**Your assignment**
From the data underneath, reproduce exactly the stretch that begins at the line with "Click size 2.12 row label" and ends after the line with "You are a computer-use agent. Screen dimensions: 626x376".

**Data**
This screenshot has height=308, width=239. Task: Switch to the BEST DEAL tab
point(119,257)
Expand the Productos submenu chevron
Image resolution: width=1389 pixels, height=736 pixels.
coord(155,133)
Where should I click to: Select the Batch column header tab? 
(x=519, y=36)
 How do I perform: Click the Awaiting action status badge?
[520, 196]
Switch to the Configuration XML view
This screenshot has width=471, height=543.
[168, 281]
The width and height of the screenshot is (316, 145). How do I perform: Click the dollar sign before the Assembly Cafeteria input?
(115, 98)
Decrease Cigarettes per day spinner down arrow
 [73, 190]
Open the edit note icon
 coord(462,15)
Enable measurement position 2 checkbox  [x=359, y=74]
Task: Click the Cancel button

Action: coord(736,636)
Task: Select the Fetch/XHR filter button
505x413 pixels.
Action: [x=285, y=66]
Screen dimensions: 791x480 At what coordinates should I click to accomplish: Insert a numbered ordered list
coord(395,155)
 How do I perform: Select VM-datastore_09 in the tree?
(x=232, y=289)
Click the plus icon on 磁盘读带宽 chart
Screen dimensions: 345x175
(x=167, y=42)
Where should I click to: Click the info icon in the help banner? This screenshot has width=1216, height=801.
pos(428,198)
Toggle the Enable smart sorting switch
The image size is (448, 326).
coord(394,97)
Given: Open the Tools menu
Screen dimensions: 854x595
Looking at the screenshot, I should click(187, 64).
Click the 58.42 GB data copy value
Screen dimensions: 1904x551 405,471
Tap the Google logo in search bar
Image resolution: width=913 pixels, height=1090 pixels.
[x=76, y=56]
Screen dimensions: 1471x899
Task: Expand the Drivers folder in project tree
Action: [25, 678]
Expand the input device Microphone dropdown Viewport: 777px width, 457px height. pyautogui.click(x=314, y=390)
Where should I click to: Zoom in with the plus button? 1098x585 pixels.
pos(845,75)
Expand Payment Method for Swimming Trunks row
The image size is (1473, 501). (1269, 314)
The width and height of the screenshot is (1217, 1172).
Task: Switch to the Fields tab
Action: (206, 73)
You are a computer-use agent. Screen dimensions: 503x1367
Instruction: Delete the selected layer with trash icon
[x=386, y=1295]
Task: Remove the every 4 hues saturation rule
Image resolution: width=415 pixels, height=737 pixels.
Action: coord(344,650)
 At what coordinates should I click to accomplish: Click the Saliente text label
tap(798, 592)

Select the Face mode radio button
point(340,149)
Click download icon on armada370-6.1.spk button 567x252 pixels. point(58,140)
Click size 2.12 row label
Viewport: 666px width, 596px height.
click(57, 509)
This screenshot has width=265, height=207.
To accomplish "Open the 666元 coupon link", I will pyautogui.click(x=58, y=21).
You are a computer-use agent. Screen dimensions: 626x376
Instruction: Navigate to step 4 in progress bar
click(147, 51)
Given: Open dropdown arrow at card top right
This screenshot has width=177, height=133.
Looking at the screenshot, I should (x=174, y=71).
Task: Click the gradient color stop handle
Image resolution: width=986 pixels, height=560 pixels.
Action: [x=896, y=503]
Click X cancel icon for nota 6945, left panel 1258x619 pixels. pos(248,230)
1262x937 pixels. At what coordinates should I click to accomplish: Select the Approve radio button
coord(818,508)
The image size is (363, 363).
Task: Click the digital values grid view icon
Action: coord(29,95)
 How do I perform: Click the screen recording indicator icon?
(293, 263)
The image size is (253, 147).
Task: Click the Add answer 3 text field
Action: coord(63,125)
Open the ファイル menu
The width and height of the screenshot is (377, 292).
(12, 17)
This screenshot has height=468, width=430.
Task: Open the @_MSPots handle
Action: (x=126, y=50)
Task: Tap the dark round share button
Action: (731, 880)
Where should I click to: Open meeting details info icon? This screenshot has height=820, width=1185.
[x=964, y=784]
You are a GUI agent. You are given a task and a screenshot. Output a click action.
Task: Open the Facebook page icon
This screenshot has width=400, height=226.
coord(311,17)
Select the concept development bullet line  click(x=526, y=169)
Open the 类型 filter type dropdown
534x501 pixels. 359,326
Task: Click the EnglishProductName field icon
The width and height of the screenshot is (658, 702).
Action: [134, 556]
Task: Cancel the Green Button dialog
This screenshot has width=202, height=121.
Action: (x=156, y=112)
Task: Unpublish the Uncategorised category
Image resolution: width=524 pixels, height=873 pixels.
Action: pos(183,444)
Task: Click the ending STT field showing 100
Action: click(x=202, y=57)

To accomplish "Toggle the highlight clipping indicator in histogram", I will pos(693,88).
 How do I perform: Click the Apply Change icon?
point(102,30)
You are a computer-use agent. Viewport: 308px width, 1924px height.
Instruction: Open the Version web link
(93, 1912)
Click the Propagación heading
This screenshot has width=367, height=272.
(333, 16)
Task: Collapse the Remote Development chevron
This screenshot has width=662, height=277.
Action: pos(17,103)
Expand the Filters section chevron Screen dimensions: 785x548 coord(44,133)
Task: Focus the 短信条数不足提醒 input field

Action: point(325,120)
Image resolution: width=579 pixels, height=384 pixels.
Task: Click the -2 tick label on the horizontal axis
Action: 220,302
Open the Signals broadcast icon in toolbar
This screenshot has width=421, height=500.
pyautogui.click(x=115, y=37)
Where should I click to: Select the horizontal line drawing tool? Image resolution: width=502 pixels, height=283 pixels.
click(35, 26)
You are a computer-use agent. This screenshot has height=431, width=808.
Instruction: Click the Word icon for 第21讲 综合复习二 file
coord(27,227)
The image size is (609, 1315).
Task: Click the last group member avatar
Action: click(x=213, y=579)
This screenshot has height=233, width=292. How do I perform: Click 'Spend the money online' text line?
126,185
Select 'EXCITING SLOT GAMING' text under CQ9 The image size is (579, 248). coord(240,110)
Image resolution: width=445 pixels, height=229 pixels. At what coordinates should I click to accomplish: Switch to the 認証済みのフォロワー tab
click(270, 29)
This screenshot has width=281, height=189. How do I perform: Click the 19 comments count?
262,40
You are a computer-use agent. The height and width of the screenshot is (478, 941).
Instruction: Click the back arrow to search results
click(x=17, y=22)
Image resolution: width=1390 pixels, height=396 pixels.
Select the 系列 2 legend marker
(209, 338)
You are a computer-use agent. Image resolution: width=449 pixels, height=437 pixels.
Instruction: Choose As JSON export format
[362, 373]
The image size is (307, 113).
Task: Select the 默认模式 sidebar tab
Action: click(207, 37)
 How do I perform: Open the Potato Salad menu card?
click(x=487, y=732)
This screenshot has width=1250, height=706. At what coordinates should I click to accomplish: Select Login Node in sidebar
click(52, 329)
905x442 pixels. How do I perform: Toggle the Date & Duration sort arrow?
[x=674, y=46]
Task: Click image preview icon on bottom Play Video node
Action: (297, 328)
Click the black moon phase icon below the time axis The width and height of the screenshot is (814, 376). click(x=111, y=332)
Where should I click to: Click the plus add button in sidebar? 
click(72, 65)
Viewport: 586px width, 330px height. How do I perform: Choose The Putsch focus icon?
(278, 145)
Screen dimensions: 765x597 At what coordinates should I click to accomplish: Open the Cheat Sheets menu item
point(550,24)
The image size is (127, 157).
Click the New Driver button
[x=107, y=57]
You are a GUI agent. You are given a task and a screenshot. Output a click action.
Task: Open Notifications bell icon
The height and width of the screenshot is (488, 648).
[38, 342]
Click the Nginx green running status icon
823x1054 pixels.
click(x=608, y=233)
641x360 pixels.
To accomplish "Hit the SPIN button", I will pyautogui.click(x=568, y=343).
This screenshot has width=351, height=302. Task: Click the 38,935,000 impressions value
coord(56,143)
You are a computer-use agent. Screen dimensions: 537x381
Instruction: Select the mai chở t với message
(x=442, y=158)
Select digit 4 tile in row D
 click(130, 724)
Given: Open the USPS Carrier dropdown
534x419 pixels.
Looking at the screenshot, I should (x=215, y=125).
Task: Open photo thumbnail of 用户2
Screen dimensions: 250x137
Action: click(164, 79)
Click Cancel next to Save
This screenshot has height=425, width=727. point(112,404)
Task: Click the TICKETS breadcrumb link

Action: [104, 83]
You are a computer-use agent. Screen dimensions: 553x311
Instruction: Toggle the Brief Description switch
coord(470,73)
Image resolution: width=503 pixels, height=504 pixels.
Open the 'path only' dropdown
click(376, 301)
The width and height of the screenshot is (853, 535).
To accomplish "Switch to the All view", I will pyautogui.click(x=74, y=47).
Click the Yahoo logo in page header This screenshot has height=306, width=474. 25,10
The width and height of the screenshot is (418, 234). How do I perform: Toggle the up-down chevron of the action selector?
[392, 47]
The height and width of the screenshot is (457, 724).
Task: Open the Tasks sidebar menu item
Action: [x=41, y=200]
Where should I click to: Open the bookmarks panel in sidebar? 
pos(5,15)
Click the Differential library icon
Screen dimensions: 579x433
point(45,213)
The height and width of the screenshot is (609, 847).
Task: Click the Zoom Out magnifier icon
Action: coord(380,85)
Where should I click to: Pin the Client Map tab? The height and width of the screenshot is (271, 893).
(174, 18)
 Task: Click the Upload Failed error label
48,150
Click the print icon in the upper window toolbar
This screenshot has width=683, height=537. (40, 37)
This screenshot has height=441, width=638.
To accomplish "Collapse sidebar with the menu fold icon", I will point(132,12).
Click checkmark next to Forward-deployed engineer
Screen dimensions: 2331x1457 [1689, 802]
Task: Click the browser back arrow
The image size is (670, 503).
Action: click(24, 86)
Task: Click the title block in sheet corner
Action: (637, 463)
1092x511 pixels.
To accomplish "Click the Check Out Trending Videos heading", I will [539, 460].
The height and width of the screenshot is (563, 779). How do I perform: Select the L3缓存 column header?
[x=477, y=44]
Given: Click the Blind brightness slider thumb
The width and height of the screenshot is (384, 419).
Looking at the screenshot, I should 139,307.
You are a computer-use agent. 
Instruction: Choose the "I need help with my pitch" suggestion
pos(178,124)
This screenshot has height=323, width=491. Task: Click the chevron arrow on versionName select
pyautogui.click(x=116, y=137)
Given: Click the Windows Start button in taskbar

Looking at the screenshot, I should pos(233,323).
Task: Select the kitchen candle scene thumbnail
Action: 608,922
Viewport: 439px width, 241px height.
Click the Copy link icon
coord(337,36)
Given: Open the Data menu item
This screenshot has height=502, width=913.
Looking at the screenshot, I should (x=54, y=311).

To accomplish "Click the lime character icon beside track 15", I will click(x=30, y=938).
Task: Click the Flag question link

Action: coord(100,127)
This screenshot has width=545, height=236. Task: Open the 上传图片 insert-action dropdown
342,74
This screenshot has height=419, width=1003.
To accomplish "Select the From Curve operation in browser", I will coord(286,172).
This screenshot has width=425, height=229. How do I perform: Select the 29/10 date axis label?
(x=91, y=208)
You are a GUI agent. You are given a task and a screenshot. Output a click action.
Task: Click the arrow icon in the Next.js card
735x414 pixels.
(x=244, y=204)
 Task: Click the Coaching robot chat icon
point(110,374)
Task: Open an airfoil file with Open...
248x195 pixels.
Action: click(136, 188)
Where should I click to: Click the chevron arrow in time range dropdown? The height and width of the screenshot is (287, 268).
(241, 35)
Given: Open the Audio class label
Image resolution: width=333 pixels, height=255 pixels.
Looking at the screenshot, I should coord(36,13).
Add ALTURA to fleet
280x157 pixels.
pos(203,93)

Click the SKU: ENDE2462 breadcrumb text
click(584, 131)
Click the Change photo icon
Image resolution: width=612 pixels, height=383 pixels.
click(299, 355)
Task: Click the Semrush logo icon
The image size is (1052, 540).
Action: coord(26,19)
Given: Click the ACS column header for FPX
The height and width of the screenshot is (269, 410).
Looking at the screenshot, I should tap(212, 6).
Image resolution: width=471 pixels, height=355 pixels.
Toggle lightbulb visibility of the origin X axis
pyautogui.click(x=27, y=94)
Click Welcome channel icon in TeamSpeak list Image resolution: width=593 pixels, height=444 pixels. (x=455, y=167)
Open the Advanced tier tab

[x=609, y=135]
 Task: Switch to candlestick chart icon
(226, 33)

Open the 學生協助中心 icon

**Answer box**
Click size 2.12 row label
Viewport: 666px width, 596px height.
click(57, 509)
This screenshot has width=265, height=207.
To accomplish "Open the 666元 coupon link", I will pyautogui.click(x=58, y=21).
You are a computer-use agent. Screen dimensions: 626x376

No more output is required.